String Types in Python 3
In Python 3, there are 3 string types:
- str is used for Unicode text (including ASCII)
- bytes is used for binary data (including encoded text)
- bytearray is a mutable and can be changed in place (they aren’t really text strings; they’re sequences of small, 8-bit integers)
Files work in two modes:
- text which represents content as str and implements Unicode encodings
- binary which deals in raw bytes and does no data translation
Python’s strings serve the same role as character arrays in languages such as C. Python has no distinct type for individual characters. Technically, Python strings are categorized as immutable sequences object.

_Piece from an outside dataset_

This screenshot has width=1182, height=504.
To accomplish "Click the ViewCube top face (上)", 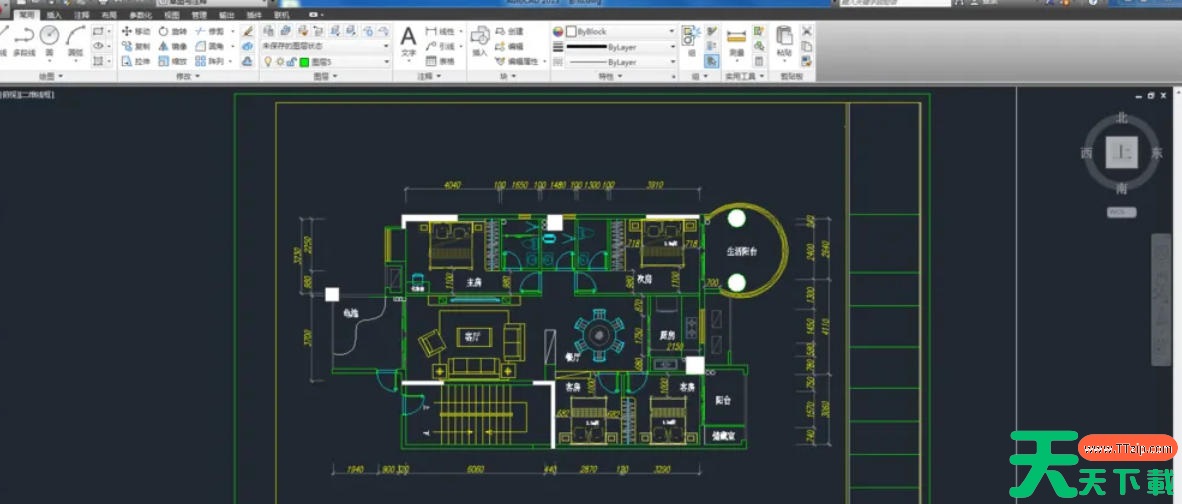I will [x=1122, y=154].
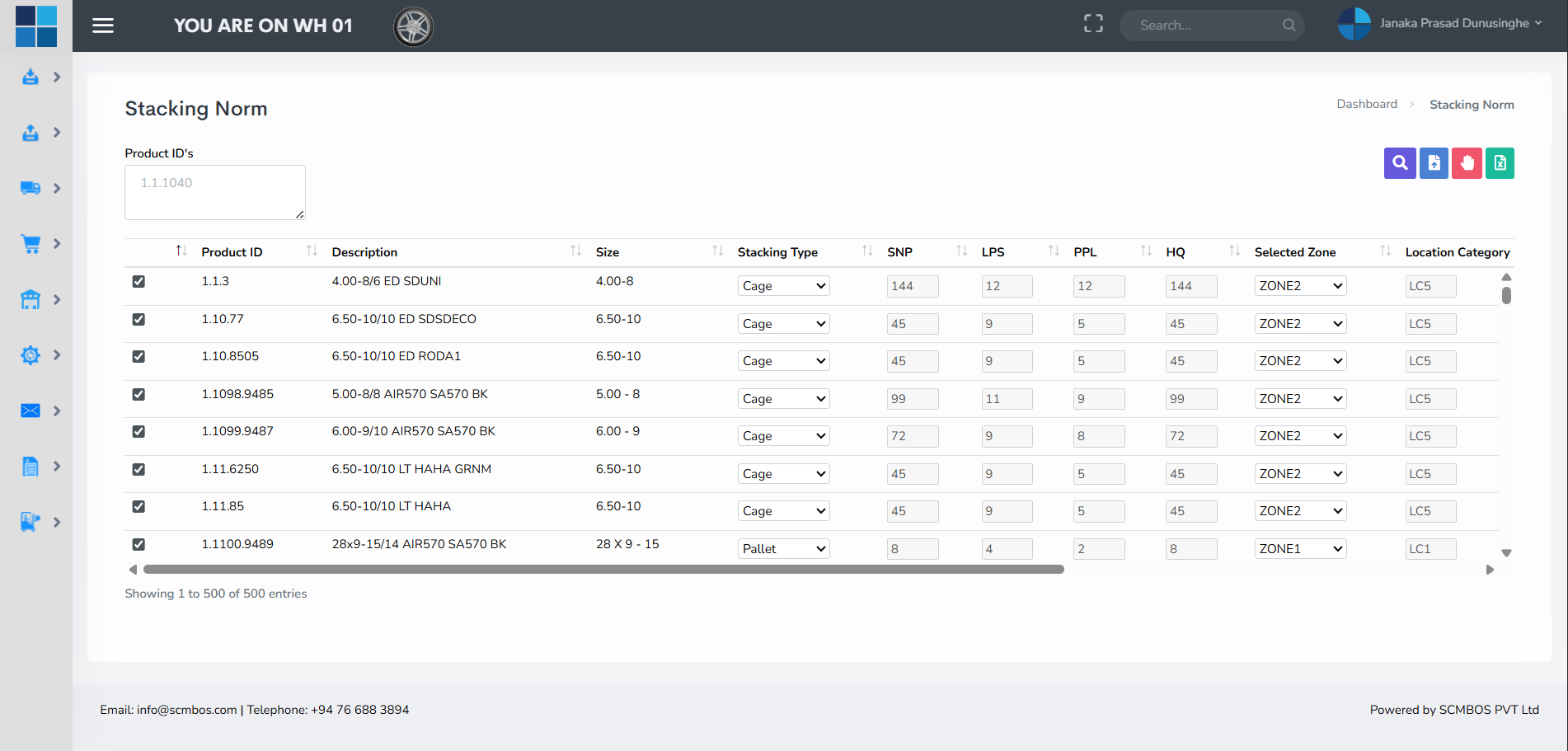
Task: Click the red hand icon button
Action: tap(1467, 163)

>>> 'a', 'b', 'c' # Adding commas between strings returns a tuple ('a', 'b', 'c') >>> 'a' 'b' 'c' # Implicit concatenation 'abc'
backslashes are used to introduce special character codings known as escape sequences. escape sequences are handy for embedding special character codes.
The built-in len function—it returns the actual number of characters in a string:
>>> s = 'a\nb\tc' >>> len(s) 5
String can contain none printable values:
>>> s='\x00\x00\x00' # '\x00' stands for zero (null) character >>> len(s) 3 >>> print(s) >>> type(s) <class 'str'>
Raw Strings Suppress Escapes
If the letter r (uppercase or lowercase) appears just before the opening quote of a string, it turns off the escape mechanism.
myfile = open(r'C:\new\text.dat', 'w')
raw strings are also commonly used for regular expressions.
Strings in Action
>>> location = 'Shanghai' >>> for c in location: print(c,end='-') ... S-h-a-n-g-h-a-i->>> >>> 'S' in location # check if specified character(s) in a string True >>> 'an' in location True
Indexing and Slicing
Strings are sequenced collections of characters, we can fetch a character in string by index.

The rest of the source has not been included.